START Materials provided

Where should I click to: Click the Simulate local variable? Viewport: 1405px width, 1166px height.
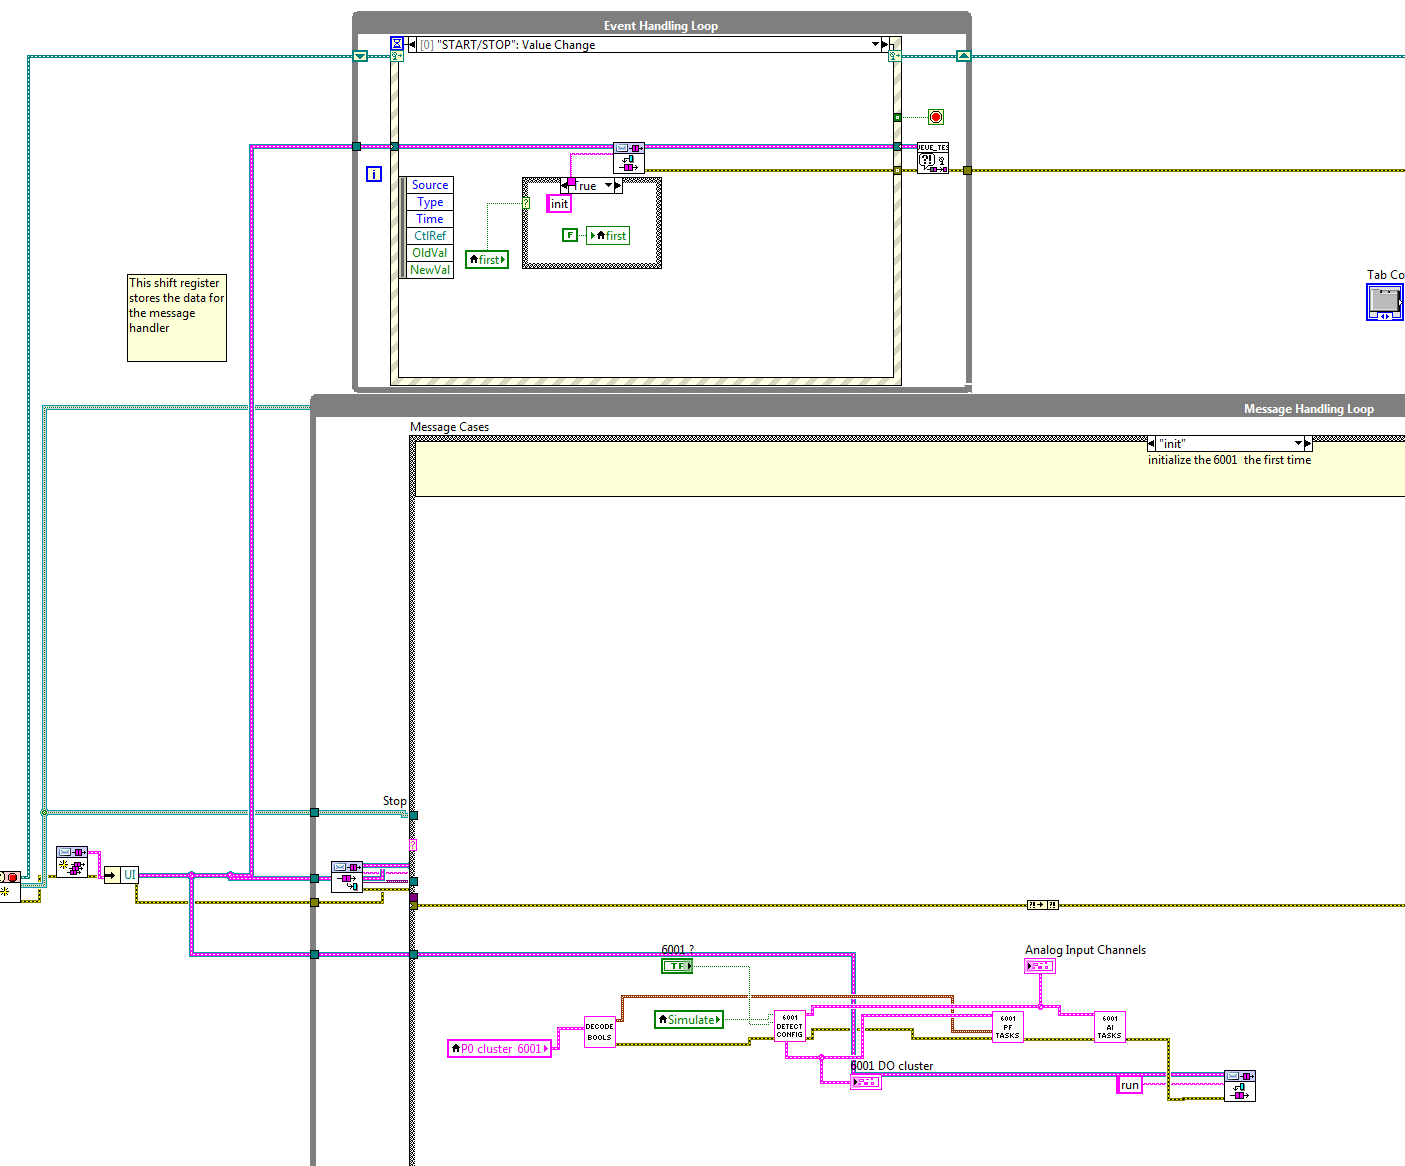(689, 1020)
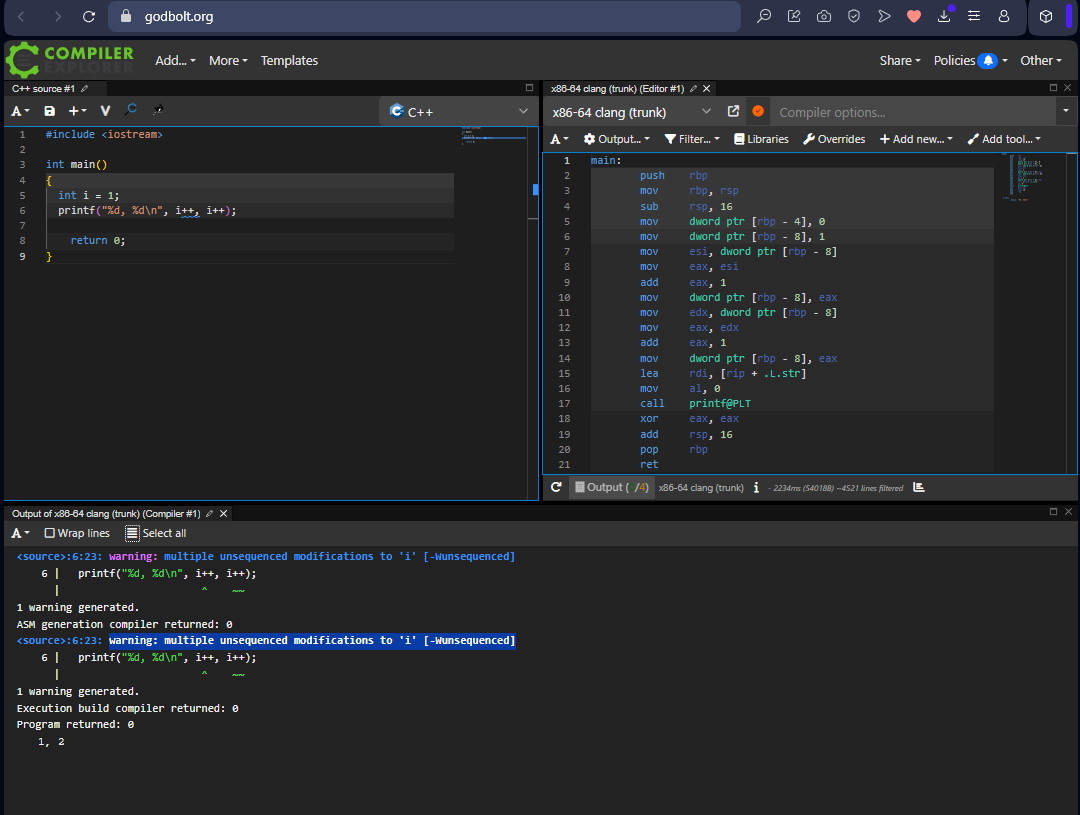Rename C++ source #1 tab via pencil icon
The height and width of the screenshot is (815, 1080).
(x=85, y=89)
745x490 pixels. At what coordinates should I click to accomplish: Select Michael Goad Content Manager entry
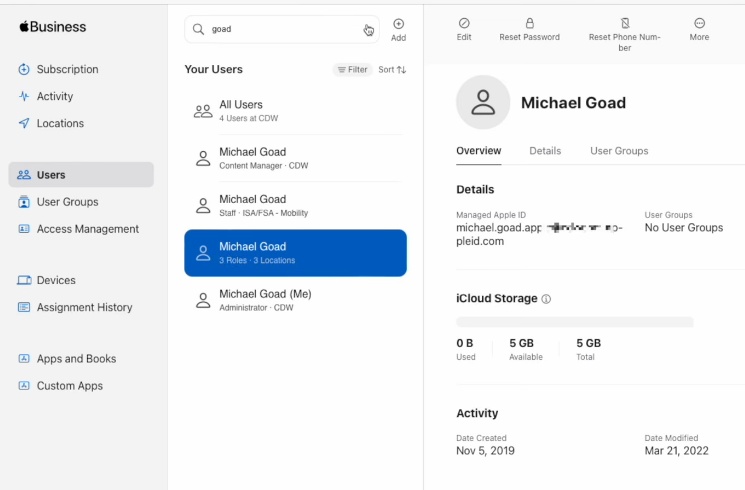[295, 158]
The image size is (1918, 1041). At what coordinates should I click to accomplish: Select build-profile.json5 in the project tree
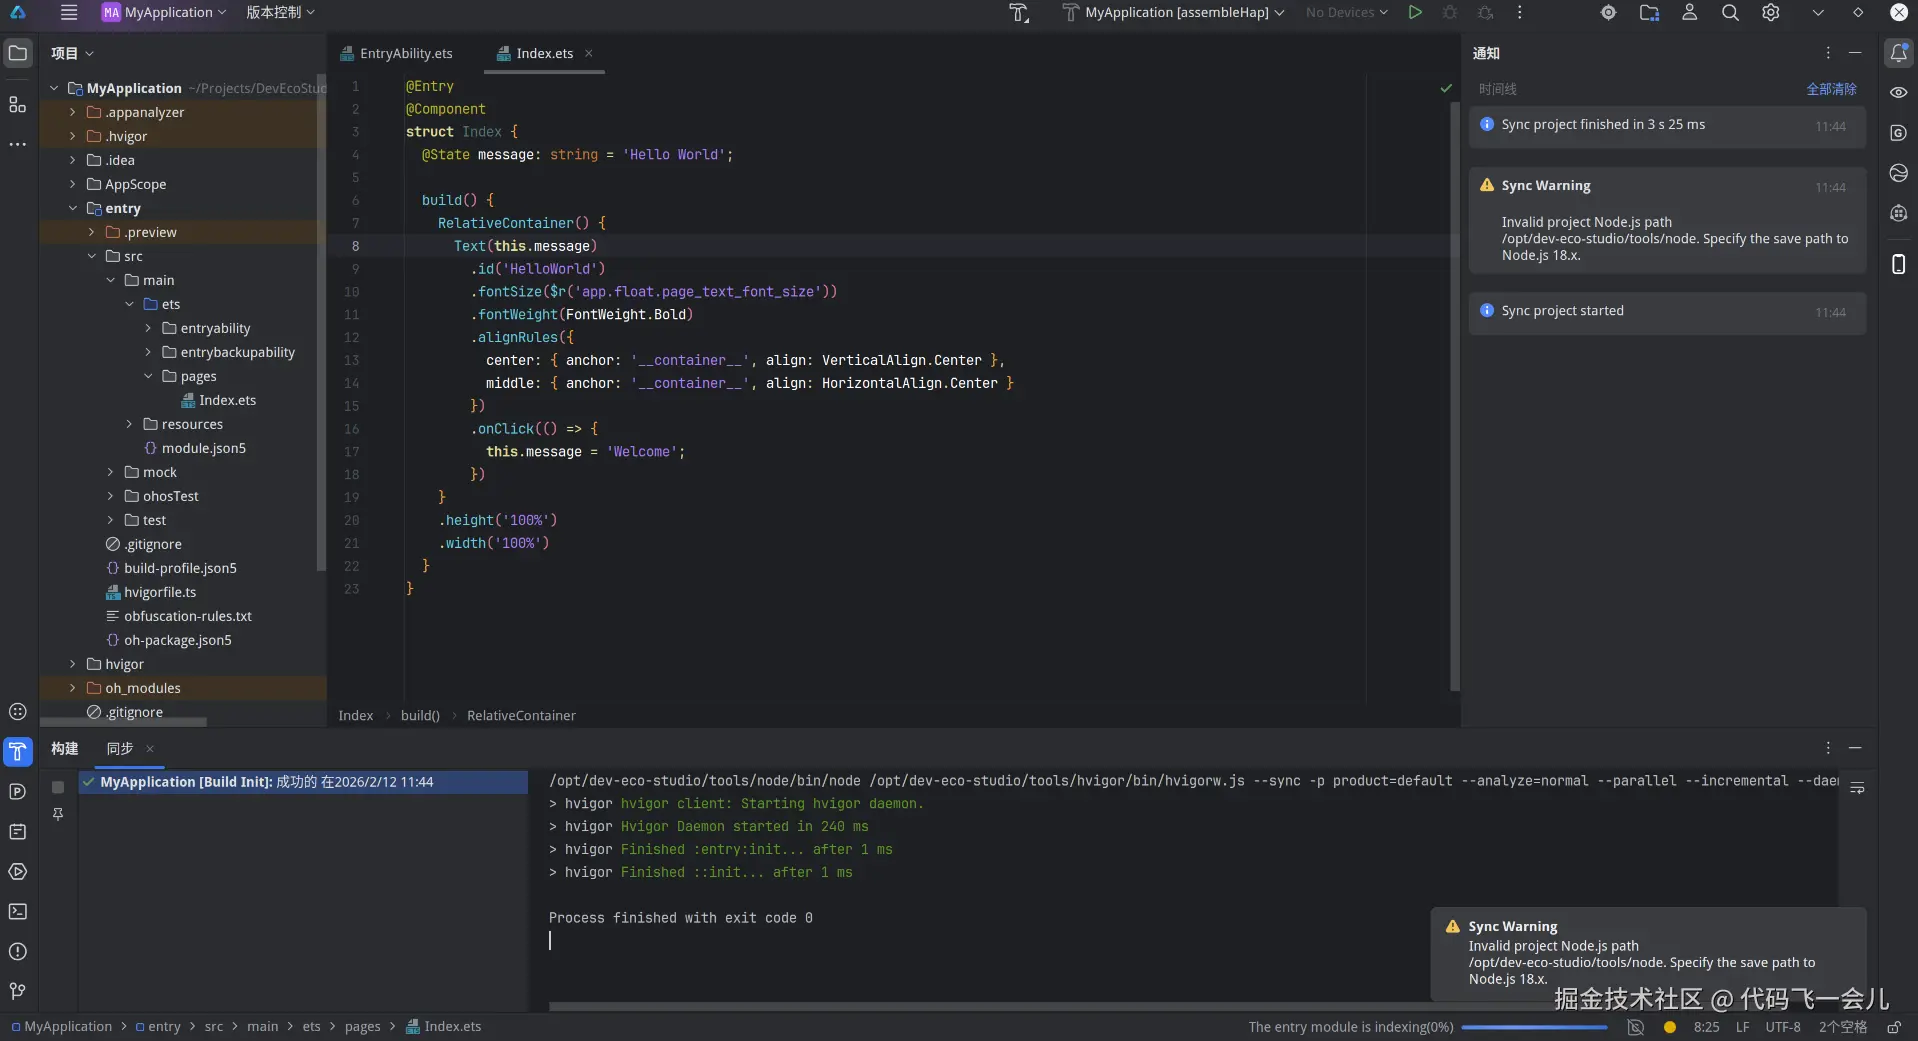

END Materials provided

Task to carry out: Repeat the listing above exactly, with no pictures.

Final answer:
Where should I click to: Click the Simulate local variable? Viewport: 1405px width, 1166px height.
(689, 1020)
Rename C++ source #1 tab via pencil icon
The height and width of the screenshot is (815, 1080).
(x=85, y=89)
745x490 pixels. At what coordinates should I click to accomplish: Select Michael Goad Content Manager entry
[295, 158]
The image size is (1918, 1041). At what coordinates should I click to accomplish: Select build-profile.json5 in the project tree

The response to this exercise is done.